COVID 19 & EXPANDING SOCIAL GRANTS
How COVID-19 Could be the first step in building a universal social security system in South Africa.
How to survive when you have no income and a family to feed?
This is a harsh reality millions of South Africans who are unemployed and living without savings confront every day. The economic crisis caused by COVID-19 has seen an increase to layoffs and job losses leading to families being solely dependent on food packages, charity and handouts.
Even before COVID-19, South Africa had a massive unemployment problem.
Prior to the crisis, STATSSA estimated that 10.4 million people were unemployed. They now estimate 1.6 million jobs have been lost during the pandemic and this number only reflects the formal economy. Now an estimated 15 million people working in the informal economy are not getting paid or earning an income putting even greater pressure on families.
On the 24th April 2020, the Government of South Africa as part of its R500 billion economic rescue package,
announced details of a R50 billion commitment to social safety nets.
In addition to increasing and expanding the caregiver grant as part of the child support grant to R500 for six months, the government announced the creation of the COVID-19 Social Relief Distress Grant, a sum of R350 per month per person aged between 18-59 unemployed.
Since 1994, South Africa has been committed to building universal social security, yet before the COVID-19 Social Relief Distress Grant, only children, the disabled and elderly have been able to qualify. The success of the Child Support Grant, which was rolled out in 2008, has been instrumental in providing a safety net to almost 12 million children in the country and bringing a level of stability to many of the poorest families. It has also demonstrated that this mechanism of providing an income to the poorest families could make a difference and improve household nutrition and health.
“We welcome the roll out of the temporary COVID-19 Social Relief of Distress grant as the first step towards permanent Social Assistance for those between 18 to 59 years with no or little income. This is a first important step to building a universal safety net for all South Africans.” said Lynette, Executive Director of Black Sash, who through their national network, play a critical role in monitoring and expanding social grants.
As Black Sash wrote to Government, the grant is a first step in creating comprehensive social security, a commitment the country signed up to as part of its commitment to the International Covenant for Economic and Social and Cultural Rights (ICESCR) to “ensure that those between the ages of 18 to 59 with little and no income have access to social assistance” by 31 October 2020.
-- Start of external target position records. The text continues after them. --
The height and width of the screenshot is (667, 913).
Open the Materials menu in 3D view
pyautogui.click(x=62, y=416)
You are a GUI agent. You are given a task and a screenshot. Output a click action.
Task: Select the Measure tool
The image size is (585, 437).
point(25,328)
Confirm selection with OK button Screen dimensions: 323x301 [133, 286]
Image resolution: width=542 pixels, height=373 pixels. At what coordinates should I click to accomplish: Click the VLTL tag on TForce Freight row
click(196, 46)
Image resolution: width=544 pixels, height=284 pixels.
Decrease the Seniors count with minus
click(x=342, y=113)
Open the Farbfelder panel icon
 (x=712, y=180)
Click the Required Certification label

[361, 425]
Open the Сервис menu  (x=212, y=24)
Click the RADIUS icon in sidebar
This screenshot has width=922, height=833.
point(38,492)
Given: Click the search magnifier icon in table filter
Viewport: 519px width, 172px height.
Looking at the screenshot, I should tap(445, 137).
Black Sash and other civil society organisations advocate for the Grant to match the cost of living and see the allowance made permanent beyond the COVID-19 crisis.
They prescribe that the grant be increased to at least 1000 Rand, which is still less than the poverty line of R1227so as to offer more than a token to poor families. As their research indicates R350 is not enough to cover food, transport, and energy and way below the monthly basket of staple food that has increased by R253, from R3,221 on 2 March to before the onset of the COVID-19 crisis, to R3,474 by the end of April.
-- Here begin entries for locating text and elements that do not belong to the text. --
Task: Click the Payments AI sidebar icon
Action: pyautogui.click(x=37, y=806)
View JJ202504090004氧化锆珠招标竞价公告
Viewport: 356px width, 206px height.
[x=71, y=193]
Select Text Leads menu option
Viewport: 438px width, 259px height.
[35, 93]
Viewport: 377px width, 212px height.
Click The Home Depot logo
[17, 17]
“We welcome extending the country’s social safety net to include more vulnerable and poor people, yet we would like to see a much larger national allocation to the social assistance budget.” Said Lynette Maart, National Director of Black Sash.
“COVID-19 has demonstrated how important it is to have a strong safety net to prevent suffering, illness and vulnerability. While the Government is committed to helping the country get through this crisis, helping the poorest citizens requires a sustained, adequate and long term investment.”
Black Sash along with other social justice organisations is advocating that government redirect finance from the military, the extended public works programme and other non-essential service sources to make sure the Social Relief of Distress and Social Assistance budget is not only adequate in the short term but sustained in the long term.